BEGIN Records to use

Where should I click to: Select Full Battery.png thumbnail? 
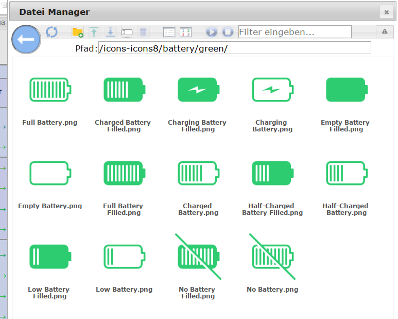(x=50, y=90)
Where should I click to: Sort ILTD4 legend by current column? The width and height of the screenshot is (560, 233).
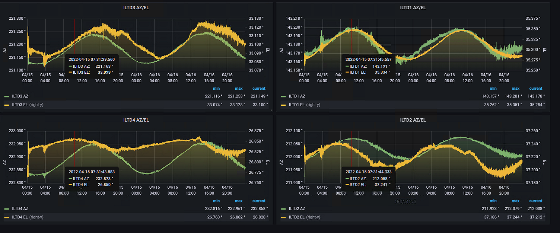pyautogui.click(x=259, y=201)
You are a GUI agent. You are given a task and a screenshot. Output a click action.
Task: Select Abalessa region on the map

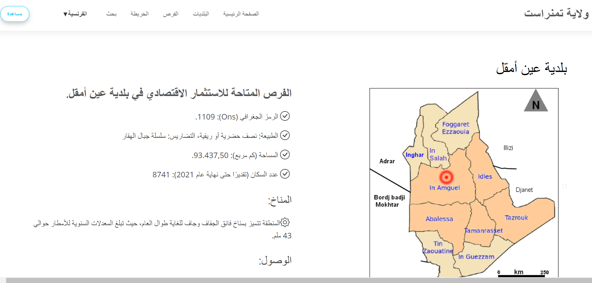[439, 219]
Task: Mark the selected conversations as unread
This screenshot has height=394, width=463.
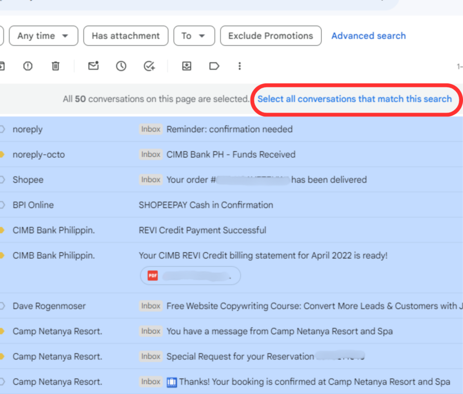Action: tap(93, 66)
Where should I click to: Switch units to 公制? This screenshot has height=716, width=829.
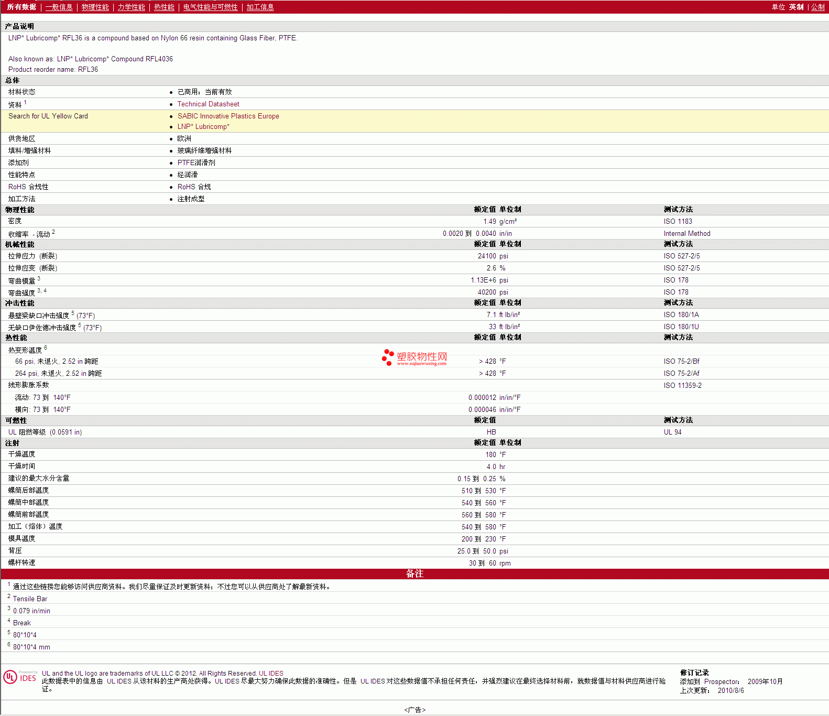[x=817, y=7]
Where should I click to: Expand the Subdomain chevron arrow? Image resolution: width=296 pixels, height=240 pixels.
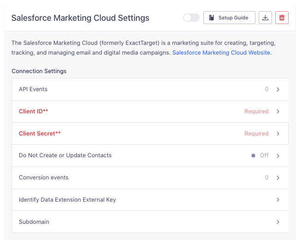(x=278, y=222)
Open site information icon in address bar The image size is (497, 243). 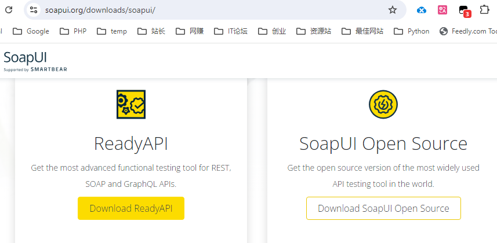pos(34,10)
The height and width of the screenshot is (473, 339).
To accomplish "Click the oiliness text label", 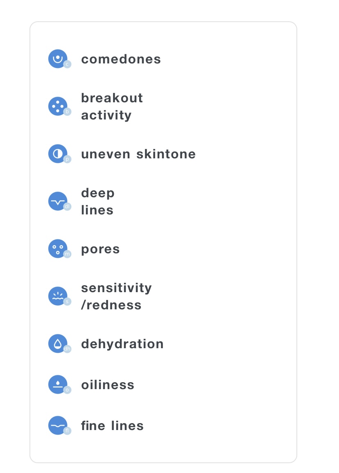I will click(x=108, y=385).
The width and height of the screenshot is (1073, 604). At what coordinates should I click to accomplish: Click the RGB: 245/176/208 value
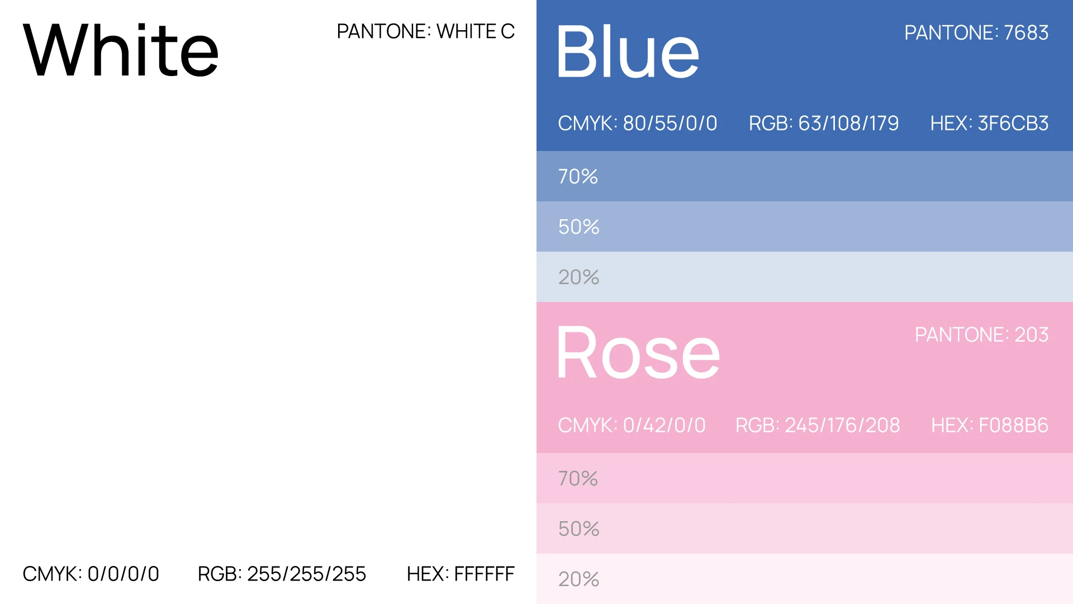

END Records to use

▶ _Problem description_
Word for word, write out the lines from the top of the records above down to the line holding "Task: Mark the", inclusive, but not the pictures.

▶ _Answer to this exercise_
Where should I click to: Select Full Battery.png thumbnail? 
(x=50, y=90)
Where should I click to: Sort ILTD4 legend by current column? The width and height of the screenshot is (560, 233).
pyautogui.click(x=259, y=201)
You are a GUI agent. You are given a task and a screenshot. Output a click action.
Task: Select Abalessa region on the map

[439, 219]
Task: Mark the selected conversations as unread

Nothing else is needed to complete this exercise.